Records drawn from a dataset
+ + +
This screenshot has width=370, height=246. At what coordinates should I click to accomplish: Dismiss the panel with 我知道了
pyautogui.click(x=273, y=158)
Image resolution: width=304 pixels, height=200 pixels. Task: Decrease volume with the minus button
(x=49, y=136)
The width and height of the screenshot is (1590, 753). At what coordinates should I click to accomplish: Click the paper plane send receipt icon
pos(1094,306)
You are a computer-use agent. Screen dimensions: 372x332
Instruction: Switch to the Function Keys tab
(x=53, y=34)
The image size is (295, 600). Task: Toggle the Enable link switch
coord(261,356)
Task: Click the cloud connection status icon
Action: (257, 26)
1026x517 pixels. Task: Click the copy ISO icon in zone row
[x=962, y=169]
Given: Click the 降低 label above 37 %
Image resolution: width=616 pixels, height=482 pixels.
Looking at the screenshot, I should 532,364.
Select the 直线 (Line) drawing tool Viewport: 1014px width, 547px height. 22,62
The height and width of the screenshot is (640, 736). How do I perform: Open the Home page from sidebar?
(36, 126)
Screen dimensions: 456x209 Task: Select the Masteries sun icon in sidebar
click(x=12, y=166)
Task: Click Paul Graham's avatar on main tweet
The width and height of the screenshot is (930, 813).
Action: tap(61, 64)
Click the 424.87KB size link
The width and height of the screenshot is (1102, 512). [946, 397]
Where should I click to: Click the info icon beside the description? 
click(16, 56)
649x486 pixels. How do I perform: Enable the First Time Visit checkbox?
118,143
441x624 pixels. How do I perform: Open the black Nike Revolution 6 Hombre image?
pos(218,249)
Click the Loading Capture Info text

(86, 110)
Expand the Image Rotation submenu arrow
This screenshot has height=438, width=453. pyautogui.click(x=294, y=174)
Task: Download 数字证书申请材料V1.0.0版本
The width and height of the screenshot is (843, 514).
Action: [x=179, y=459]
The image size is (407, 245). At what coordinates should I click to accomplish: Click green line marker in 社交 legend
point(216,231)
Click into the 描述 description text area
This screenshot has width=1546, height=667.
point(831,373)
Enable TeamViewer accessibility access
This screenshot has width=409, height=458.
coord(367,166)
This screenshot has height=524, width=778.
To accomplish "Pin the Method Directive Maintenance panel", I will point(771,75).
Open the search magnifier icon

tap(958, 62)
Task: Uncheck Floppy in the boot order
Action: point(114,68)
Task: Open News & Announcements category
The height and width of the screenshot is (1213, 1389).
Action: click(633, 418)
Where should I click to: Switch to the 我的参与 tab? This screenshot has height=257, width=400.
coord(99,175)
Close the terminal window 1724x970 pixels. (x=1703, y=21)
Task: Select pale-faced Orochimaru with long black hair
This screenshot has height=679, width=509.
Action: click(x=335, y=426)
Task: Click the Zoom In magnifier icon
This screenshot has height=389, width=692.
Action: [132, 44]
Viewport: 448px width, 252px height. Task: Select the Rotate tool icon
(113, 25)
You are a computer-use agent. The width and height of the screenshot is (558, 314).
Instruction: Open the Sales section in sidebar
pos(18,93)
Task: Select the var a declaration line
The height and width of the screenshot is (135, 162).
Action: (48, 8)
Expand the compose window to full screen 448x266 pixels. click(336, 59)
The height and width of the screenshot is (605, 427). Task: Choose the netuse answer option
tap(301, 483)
+ + +
→ AIM OF THE EXERCISE: Take the stretch of lines above from the one containing "The image size is (407, 245)." through the one containing "Task: Select the var a declaration line" and repeat it exactly, adding no other line.

→ SOLVED EXERCISE:
The image size is (407, 245). At what coordinates should I click to accomplish: Click green line marker in 社交 legend
point(216,231)
Click into the 描述 description text area
This screenshot has width=1546, height=667.
point(831,373)
Enable TeamViewer accessibility access
This screenshot has width=409, height=458.
coord(367,166)
This screenshot has height=524, width=778.
To accomplish "Pin the Method Directive Maintenance panel", I will point(771,75).
Open the search magnifier icon

tap(958, 62)
Task: Uncheck Floppy in the boot order
Action: point(114,68)
Task: Open News & Announcements category
The height and width of the screenshot is (1213, 1389).
Action: click(633, 418)
Where should I click to: Switch to the 我的参与 tab? This screenshot has height=257, width=400.
coord(99,175)
Close the terminal window 1724x970 pixels. (x=1703, y=21)
Task: Select pale-faced Orochimaru with long black hair
This screenshot has height=679, width=509.
Action: click(x=335, y=426)
Task: Click the Zoom In magnifier icon
This screenshot has height=389, width=692.
Action: [132, 44]
Viewport: 448px width, 252px height. Task: Select the Rotate tool icon
(113, 25)
You are a computer-use agent. The width and height of the screenshot is (558, 314).
Instruction: Open the Sales section in sidebar
pos(18,93)
Task: Select the var a declaration line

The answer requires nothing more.